- _O QUE SE PEDE_:
1 - Traduza para o inglês a seguinte frase do texto sobre a PEC das drogas: "Em 2006, o Congresso Nacional aprovou a Lei 11.343, conhecida como Lei de Drogas, e despenalizou o usuário de drogas, conforme o artigo 28 da legislação."
2 - Reproduza fielmente as entradas, desde o início delas até a linha que contém "The image size is (1179, 2556).", incluindo essa linha.

- _TEXTO FORNECIDO_:
★ ★ ★
O senador ainda citou levantamento, feito em 2017, de pessoas que, em algum momento, recentemente à pesquisa, tinham feito uso de droga ilícita. E chegou-se a encontrar 3,6 milhões de pessoas que haviam consumido algum tipo de droga.

Em 2006, o Congresso Nacional aprovou a Lei 11.343, conhecida como Lei de Drogas, e despenalizou o usuário de drogas, conforme o artigo 28 da legislação. Ao ser flagrado transportando ou portando entorpecentes, não é autuado em flagrante, não é registrado como criminoso e não paga fiança.

O legislador, à época, optou por não aplicar a pena restritiva de liberdade ao usuário, mas medidas para alertar sobre os riscos e evitar o vício, aplicando tratamento diferenciado em relação ao traficante. Com a PEC, essa mesma pessoa, ainda que usuária, pode ser indiciada por tráfico, já que o texto aprovado não define parâmetros para definir quem seria usuário e quem seria traficante.

“Estamos dando a servidores públicos do Poder Judiciário, ou policiais, o poder discricionário para definir quem é dependente químico e quem é traficante. E essa discricionariedade é a base da maior parte da corrupção que a gente tem em todos os países. Quanto maior a discricionariedade, maior a possibilidade de vermos atos de corrupção e de injustiça. Se queremos fazer justiça, temos obrigação de estabelecer critérios objetivos. Transferir para terceiros se aquele cidadão é dependente químico ou traficante vai gerar injustiça e um sistema que vai colocar muita gente na prisão sem necessidade”, disse o senador Rogério Carvalho (PT-SE).

Em março, a proposta foi aprovada pela Comissão de Constituição e Justiça (CCJ) com amplo apoio da oposição. A votação, na oportunidade, foi simbólica e teve votos contrários de apenas quatro senadores: Humberto Costa (PT-PE), Fabiano Contarato (PT-ES), Marcelo Castro (MDB-PI) e Jaques Wagner (PT-BA).

 

Em resposta ao STF, Senado toma caminho errado

A questão do porte de drogas também está sendo analisada no Supremo Tribunal Federal (STF). Provocada por ação da Defensoria Pública do Estado de São Paulo, que apresentou recurso extraordinário (RE 635659) ainda em 2011, o Supremo avalia se é constitucional ou não trecho da Lei de Drogas (o artigo 28 da Lei 11.343/2006) que criminaliza o porte e a posse para consumo pessoal.

Durante o debate em plenário, o senador Beto Faro (PA) apontou para o fato de o Senado Federal ter adotado uma proposta de mudança constitucional para dar uma resposta equivocada para o tema das drogas.

“Esse é um debate extremamente importante, mas, na avaliação do Partido dos Trabalhadores, essa não é a melhor forma de fazer essa discussão. Estamos reagindo de forma equivocada, na minha avaliação, a cada questão decidida pelo STF. E o principal debate, realizado ontem, mostra claramente que essa PEC não resolverá o problema”, disse o líder do PT do Senado, em referência à sessão de debates em que especialistas teceram duras críticas à PEC.

O líder do Governo no Senado, Jaques Wagner (PT-BA), também lamentou o fato de o Senado Federal ter adotado o caminho da mudança constitucional com potencial para encarcerar em massa dependentes químicos, numa tentativa frustrada de solucionar o problema das drogas no país.

“A lei [das drogas] nós já tínhamos votado em 2006. A lei já dizia tudo que estamos colocando na PEC. O Senado precisa dar exemplo, e não podemos reduzir essa discussão sobre quem é a favor e quem é contra a dependência. Nosso problema é se aquilo que estamos votando terá eficácia e eficiência. Seguramente não será entupindo as cadeias do Brasil que nós vamos resolver. Estamos fazendo uma tarde memorável pela afirmação do plenário do Senado como legislador, e, ao mesmo tempo, não sei se eficiente, porque não sei se é isso que vai resolver o problema das drogas no Brasil”, afirmou Wagner.
★ ★ ★
- _DADOS PARA ANÁLISE_:

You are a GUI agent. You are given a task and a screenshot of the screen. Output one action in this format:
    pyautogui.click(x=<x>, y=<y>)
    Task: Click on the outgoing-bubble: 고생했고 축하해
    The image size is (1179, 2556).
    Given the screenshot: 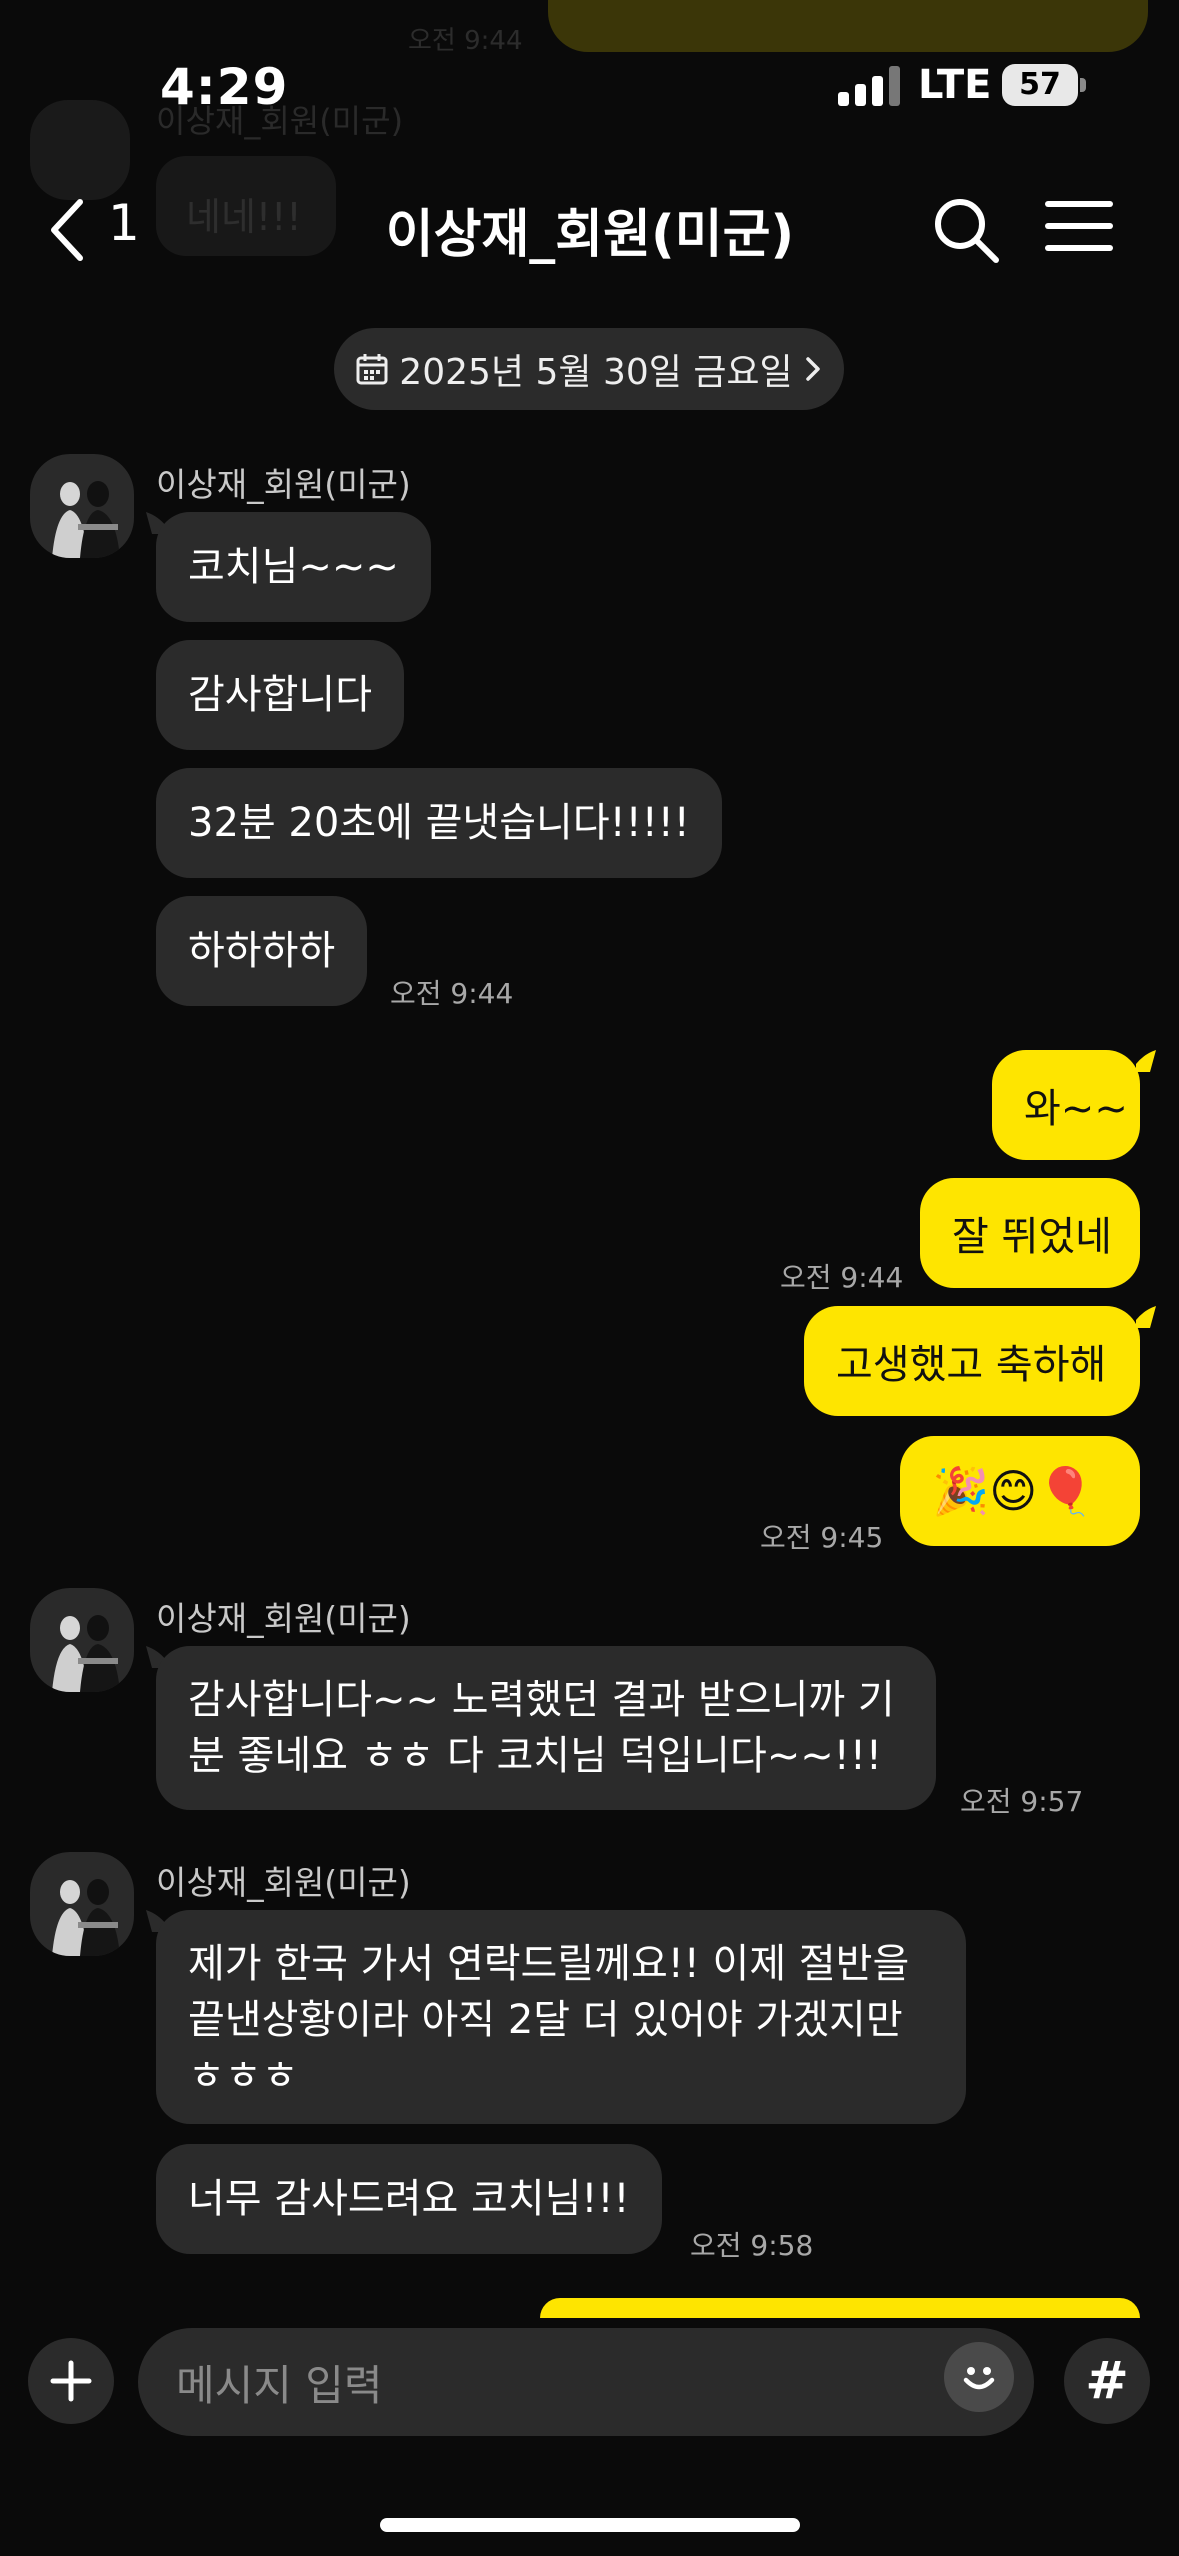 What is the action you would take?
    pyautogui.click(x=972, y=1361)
★ ★ ★
- _RESPOSTAS_:
1 - In 2006, the National Congress passed Law 11.343, known as the Drug Law, and depenalized drug users under Article 28 of the legislation.

2 -
You are a GUI agent. You are given a task and a screenshot of the screen. Output one action in this format:
    pyautogui.click(x=<x>, y=<y>)
    Task: Click on the outgoing-bubble: 고생했고 축하해
    The image size is (1179, 2556).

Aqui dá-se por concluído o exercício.